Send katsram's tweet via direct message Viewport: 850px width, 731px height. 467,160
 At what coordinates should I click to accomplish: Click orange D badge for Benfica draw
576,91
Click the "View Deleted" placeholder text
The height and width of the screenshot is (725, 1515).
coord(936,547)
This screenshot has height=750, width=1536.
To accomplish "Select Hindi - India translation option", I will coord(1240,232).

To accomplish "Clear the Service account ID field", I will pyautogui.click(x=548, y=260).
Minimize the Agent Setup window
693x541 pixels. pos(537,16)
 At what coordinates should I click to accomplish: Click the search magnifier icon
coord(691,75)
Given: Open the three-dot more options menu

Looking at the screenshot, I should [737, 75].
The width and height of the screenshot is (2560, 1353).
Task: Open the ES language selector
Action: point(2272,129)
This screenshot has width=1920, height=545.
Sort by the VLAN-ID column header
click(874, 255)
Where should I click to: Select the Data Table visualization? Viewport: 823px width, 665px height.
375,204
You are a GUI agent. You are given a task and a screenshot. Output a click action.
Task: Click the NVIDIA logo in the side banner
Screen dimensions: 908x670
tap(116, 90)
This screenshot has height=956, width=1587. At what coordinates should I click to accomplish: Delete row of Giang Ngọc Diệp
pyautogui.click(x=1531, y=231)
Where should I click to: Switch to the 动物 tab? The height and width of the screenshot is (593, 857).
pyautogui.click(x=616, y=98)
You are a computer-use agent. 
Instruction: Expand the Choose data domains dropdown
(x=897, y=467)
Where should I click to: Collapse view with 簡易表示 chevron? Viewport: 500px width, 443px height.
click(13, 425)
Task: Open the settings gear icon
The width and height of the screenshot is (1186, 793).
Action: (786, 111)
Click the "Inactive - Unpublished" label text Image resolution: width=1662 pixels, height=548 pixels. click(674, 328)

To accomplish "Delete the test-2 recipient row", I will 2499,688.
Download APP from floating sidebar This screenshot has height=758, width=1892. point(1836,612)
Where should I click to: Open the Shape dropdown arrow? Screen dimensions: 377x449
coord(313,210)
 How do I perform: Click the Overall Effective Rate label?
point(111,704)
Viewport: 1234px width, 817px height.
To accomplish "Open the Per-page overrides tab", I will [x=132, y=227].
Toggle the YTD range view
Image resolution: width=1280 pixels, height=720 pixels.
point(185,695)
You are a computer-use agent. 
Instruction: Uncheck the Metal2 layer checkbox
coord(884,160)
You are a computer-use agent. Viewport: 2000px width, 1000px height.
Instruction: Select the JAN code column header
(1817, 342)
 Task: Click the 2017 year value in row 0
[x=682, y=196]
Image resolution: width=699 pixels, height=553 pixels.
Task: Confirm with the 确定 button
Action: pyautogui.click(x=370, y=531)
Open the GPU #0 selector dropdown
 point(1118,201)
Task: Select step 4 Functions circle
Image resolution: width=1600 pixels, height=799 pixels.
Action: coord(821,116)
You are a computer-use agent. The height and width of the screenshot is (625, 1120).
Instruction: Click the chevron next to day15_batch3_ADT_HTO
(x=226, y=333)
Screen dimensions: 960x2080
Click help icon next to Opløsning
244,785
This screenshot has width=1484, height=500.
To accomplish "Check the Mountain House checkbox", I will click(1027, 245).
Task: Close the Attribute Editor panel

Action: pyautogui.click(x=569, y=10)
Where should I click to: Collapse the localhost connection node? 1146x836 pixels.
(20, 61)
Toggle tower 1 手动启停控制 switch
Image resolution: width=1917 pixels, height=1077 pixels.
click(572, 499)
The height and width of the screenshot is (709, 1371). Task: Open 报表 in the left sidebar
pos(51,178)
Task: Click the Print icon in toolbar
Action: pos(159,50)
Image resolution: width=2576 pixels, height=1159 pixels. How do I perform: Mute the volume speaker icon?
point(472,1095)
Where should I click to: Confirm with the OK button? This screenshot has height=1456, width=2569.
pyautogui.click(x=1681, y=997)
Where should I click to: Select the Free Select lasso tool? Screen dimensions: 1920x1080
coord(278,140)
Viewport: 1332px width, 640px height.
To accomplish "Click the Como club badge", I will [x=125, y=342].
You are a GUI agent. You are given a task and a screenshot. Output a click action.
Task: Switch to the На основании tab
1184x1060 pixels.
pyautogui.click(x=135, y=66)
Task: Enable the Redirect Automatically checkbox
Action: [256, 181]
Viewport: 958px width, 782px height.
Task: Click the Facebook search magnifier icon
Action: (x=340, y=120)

Requirements –
Please turn all the records above into a numbered list, one line per item, leaving out the blank lines.

Task answer –
1. Send katsram's tweet via direct message Viewport: 850px width, 731px height. 467,160
2.  At what coordinates should I click to accomplish: Click orange D badge for Benfica draw
3. 576,91
4. Click the "View Deleted" placeholder text
5. The height and width of the screenshot is (725, 1515).
6. coord(936,547)
7. This screenshot has height=750, width=1536.
8. To accomplish "Select Hindi - India translation option", I will coord(1240,232).
9. To accomplish "Clear the Service account ID field", I will pyautogui.click(x=548, y=260).
10. Minimize the Agent Setup window
11. 693x541 pixels. pos(537,16)
12.  At what coordinates should I click to accomplish: Click the search magnifier icon
13. coord(691,75)
14. Given: Open the three-dot more options menu
15. Looking at the screenshot, I should [737, 75].
16. The width and height of the screenshot is (2560, 1353).
17. Task: Open the ES language selector
18. Action: point(2272,129)
19. This screenshot has width=1920, height=545.
20. Sort by the VLAN-ID column header
21. click(874, 255)
22. Where should I click to: Select the Data Table visualization? Viewport: 823px width, 665px height.
23. 375,204
24. You are a GUI agent. You are given a task and a screenshot. Output a click action.
25. Task: Click the NVIDIA logo in the side banner
26. Screen dimensions: 908x670
27. tap(116, 90)
28. This screenshot has height=956, width=1587. At what coordinates should I click to accomplish: Delete row of Giang Ngọc Diệp
29. pyautogui.click(x=1531, y=231)
30. Where should I click to: Switch to the 动物 tab? The height and width of the screenshot is (593, 857).
31. pyautogui.click(x=616, y=98)
32. You are a computer-use agent. 
33. Instruction: Expand the Choose data domains dropdown
34. (x=897, y=467)
35. Where should I click to: Collapse view with 簡易表示 chevron? Viewport: 500px width, 443px height.
36. click(13, 425)
37. Task: Open the settings gear icon
38. The width and height of the screenshot is (1186, 793).
39. Action: (786, 111)
40. Click the "Inactive - Unpublished" label text Image resolution: width=1662 pixels, height=548 pixels. click(674, 328)
41. To accomplish "Delete the test-2 recipient row", I will 2499,688.
42. Download APP from floating sidebar This screenshot has height=758, width=1892. point(1836,612)
43. Where should I click to: Open the Shape dropdown arrow? Screen dimensions: 377x449
44. coord(313,210)
45.  How do I perform: Click the Overall Effective Rate label?
46. point(111,704)
47. Viewport: 1234px width, 817px height.
48. To accomplish "Open the Per-page overrides tab", I will [x=132, y=227].
49. Toggle the YTD range view
50. Image resolution: width=1280 pixels, height=720 pixels.
51. point(185,695)
52. You are a computer-use agent. 
53. Instruction: Uncheck the Metal2 layer checkbox
54. coord(884,160)
55. You are a computer-use agent. Viewport: 2000px width, 1000px height.
56. Instruction: Select the JAN code column header
57. (1817, 342)
58.  Task: Click the 2017 year value in row 0
59. [x=682, y=196]
60. Image resolution: width=699 pixels, height=553 pixels.
61. Task: Confirm with the 确定 button
62. Action: pyautogui.click(x=370, y=531)
63. Open the GPU #0 selector dropdown
64.  point(1118,201)
65. Task: Select step 4 Functions circle
66. Image resolution: width=1600 pixels, height=799 pixels.
67. Action: coord(821,116)
68. You are a computer-use agent. The height and width of the screenshot is (625, 1120).
69. Instruction: Click the chevron next to day15_batch3_ADT_HTO
70. (x=226, y=333)
71. Screen dimensions: 960x2080
72. Click help icon next to Opløsning
73. 244,785
74. This screenshot has width=1484, height=500.
75. To accomplish "Check the Mountain House checkbox", I will click(1027, 245).
76. Task: Close the Attribute Editor panel
77. Action: pyautogui.click(x=569, y=10)
78. Where should I click to: Collapse the localhost connection node? 1146x836 pixels.
79. (20, 61)
80. Toggle tower 1 手动启停控制 switch
81. Image resolution: width=1917 pixels, height=1077 pixels.
82. click(572, 499)
83. The height and width of the screenshot is (709, 1371). Task: Open 报表 in the left sidebar
84. pos(51,178)
85. Task: Click the Print icon in toolbar
86. Action: pos(159,50)
87. Image resolution: width=2576 pixels, height=1159 pixels. How do I perform: Mute the volume speaker icon?
88. point(472,1095)
89. Where should I click to: Confirm with the OK button? This screenshot has height=1456, width=2569.
90. pyautogui.click(x=1681, y=997)
91. Where should I click to: Select the Free Select lasso tool? Screen dimensions: 1920x1080
92. coord(278,140)
93. Viewport: 1332px width, 640px height.
94. To accomplish "Click the Como club badge", I will [x=125, y=342].
95. You are a GUI agent. You are given a task and a screenshot. Output a click action.
96. Task: Switch to the На основании tab
97. 1184x1060 pixels.
98. pyautogui.click(x=135, y=66)
99. Task: Enable the Redirect Automatically checkbox
100. Action: [256, 181]
101. Viewport: 958px width, 782px height.
102. Task: Click the Facebook search magnifier icon
103. Action: (x=340, y=120)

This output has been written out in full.